July 4, 2004 - Family members surprise the Governor & First Lady
with Happy 50th Anniversary Wishes early...
Photo by Carl Thompson

Her other two attendants were Margaret Anne Daly and Mrs. Allen Bentson (Charlene Gallagher), also a recent bride. All three wore identical ballet length silvery blue taffeta gowns, matching petal hats, white kid wrist-length gloves, and carried arm bouquets of American beauty roses. Mrs. Murkowski wore a Frank Gallant honey colored silk shantung suit with hat and accessories to match. A pleasant surprise was provided by the arrival of the bridegroom's aunt, Mrs. T.T. Cunninghom, who flew in from Los Angeles for the event.

Mrs. Gore wore a Carnegie navy blue silk shantung suit with white jeweled hat and accessories.

John Daly was best man and the ushers were Peter Ellis, Ralph Dale, Hart Otterlei, Gary Emard and Robert Gore, the bride's brother.

Immediately following the ceremony, a reception was held in the Elks club rooms. Shades of pale pink, graduated thru rose to burgundy were used in the flowers and decorations for the tea table and the bride's table. Carnations in five shades of pink rising from burgundy vases formed French-type bouquets on the pink damask draped tables, which sparkled with crystal candelabra. Toasts were proposed to the bride and bridegroom by John Daly, served by Mrs. Jack Tibbles and Mrs. Milton Daly.

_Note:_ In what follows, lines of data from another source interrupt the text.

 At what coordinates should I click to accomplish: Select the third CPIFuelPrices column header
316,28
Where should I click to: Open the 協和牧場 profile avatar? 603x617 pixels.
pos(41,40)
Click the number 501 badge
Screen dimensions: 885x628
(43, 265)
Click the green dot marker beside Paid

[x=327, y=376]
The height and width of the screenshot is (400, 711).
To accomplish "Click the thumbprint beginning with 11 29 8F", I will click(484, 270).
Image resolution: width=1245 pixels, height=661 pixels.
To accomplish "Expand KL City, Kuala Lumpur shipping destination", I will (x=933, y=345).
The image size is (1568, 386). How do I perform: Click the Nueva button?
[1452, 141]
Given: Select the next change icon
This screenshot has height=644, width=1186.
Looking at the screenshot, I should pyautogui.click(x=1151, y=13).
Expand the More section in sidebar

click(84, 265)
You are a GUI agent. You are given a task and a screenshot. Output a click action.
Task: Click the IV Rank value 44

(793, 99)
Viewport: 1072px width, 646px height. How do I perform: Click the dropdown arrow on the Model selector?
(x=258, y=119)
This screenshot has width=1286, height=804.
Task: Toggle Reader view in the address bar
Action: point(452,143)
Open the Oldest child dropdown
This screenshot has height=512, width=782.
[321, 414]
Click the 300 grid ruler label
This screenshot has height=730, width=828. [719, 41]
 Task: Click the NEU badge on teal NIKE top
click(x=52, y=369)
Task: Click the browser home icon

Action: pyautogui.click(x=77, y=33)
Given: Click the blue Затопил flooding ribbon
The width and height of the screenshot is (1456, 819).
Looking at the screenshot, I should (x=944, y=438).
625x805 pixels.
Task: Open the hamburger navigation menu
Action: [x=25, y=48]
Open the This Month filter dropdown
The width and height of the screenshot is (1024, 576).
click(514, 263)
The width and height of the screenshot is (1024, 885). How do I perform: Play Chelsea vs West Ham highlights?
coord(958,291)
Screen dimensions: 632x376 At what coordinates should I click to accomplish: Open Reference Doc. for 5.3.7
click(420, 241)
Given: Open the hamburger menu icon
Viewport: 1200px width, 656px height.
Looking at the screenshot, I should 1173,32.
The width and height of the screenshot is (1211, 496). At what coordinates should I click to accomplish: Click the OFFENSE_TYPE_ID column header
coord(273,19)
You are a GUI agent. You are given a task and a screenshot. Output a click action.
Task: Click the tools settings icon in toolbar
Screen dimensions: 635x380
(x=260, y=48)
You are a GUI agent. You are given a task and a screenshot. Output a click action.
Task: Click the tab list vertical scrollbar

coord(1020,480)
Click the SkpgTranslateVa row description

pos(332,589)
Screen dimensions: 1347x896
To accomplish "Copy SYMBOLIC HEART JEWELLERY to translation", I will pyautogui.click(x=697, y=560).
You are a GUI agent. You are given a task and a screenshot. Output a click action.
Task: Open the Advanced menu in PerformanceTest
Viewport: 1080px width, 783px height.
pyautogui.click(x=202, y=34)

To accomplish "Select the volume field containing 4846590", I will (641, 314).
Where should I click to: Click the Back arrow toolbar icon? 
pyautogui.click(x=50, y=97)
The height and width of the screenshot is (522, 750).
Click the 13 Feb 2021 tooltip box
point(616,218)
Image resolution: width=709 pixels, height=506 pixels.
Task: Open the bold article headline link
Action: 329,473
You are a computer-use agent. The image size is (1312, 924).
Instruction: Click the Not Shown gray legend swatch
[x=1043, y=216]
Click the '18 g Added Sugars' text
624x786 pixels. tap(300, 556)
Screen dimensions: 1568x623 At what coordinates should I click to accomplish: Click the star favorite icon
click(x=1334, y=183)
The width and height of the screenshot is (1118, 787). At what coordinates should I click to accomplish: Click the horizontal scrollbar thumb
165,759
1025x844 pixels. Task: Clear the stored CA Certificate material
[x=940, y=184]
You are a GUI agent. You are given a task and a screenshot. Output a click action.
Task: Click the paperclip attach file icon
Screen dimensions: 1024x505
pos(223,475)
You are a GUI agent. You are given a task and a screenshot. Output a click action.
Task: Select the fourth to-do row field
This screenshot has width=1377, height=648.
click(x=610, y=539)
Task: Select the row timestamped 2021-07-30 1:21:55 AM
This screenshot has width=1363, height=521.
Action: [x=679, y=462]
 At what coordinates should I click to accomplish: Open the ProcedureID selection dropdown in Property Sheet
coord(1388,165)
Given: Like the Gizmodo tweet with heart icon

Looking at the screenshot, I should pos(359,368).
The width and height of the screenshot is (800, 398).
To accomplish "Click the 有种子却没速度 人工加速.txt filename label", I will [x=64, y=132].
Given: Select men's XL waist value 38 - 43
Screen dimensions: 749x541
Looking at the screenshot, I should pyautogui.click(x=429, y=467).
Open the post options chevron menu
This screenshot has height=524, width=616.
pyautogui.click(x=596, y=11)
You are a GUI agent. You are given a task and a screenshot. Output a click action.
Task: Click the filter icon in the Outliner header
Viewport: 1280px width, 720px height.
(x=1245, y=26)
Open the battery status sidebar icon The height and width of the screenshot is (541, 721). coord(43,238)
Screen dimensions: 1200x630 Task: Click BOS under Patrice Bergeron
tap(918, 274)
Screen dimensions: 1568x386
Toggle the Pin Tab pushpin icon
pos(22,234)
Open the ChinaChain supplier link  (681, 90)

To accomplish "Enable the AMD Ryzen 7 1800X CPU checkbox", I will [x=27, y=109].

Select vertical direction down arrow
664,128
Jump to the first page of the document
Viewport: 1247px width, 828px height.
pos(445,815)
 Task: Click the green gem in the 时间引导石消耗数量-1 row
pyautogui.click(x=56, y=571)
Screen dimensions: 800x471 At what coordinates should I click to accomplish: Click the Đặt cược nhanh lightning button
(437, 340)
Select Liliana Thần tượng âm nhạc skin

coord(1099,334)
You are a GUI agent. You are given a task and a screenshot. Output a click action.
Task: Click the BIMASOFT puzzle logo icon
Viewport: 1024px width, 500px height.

Pouring at the tea table were Mrs. Percy G. Charles and Mrs. Robert L. Jernberg, Mrs. Jack Mendenhall and Mrs. Arthur N. Wilson. Cutting the lovely pink wedding cake were Mrs. Walter Anderes, Mrs. Joseph Blazek, Mrs. Edwin Elliott and Mrs. Wilfred Stump. Assisting at the tea table were Mrs. Ernest Bailey, Mrs. Robert H. Ziegler, Mrs. Charles Cloudy, Mrs. Clifford Emard, Mrs. Edward F. Ginger and Miss Janet Hodgman. Hostesses were Mrs. Edward Steffen and Mrs. George McKay.

Audrey Stump was in charge of the guest book and her sister, Pamela Stump, distributed boxes of the cake. Both are daughters of Mr. & Mrs. Wilfred Stump.

jpg Murkowski Ketchikan, Alaska

July 4, 2004 - Nancy and Frank Murkowski...
Photo by Carl Thompson


Nancy was graduated this summer from San Jose State college taking her degree in business and secretarial science. She attended Willamette university for two years where she affiliated with Delta Gamma sorority. She is also a member of the Oregon chapter of the Daughters of the American Revolution. Nancy also attended the Convent of the Madames of the Sacred Heart in Menlo Park, California, and Holy Names in Seattle. Frank attended Bellarmine prep and Santa Clara college in California for three years. Both young people returned to graduate from Ketchikan high school.

The bride wore a navy blue going away suit, with white accessories, including pearls, the gift of the bridegroom. The newlyweds left Saturday for Hawaii by Pan American plane where they will spend three weeks before returning to Seattle where the bridegroom will attend Seattle university for his senior year.

The wedding joins two members of pioneer families of Washington and Oregon. Both grandfathers were connected with early maritime history of the Pacific coast. Nancy's grandfather, with his brothers, Captain John and Captain George Gore, sailed the Columbia river and the coastal waters as far as Alaska as early as 1870, bringing one of the famous "Beaver" steamers to Wrangell where it was wrecked on the shoals of the Stikine river. Frank's grandfather, Captain Huges, sailed his own schooners in the lumber trade out of Greys Harbor to the South seas, and took his bride, Frank's grandmother, on one of his voyages, for their honeymoon.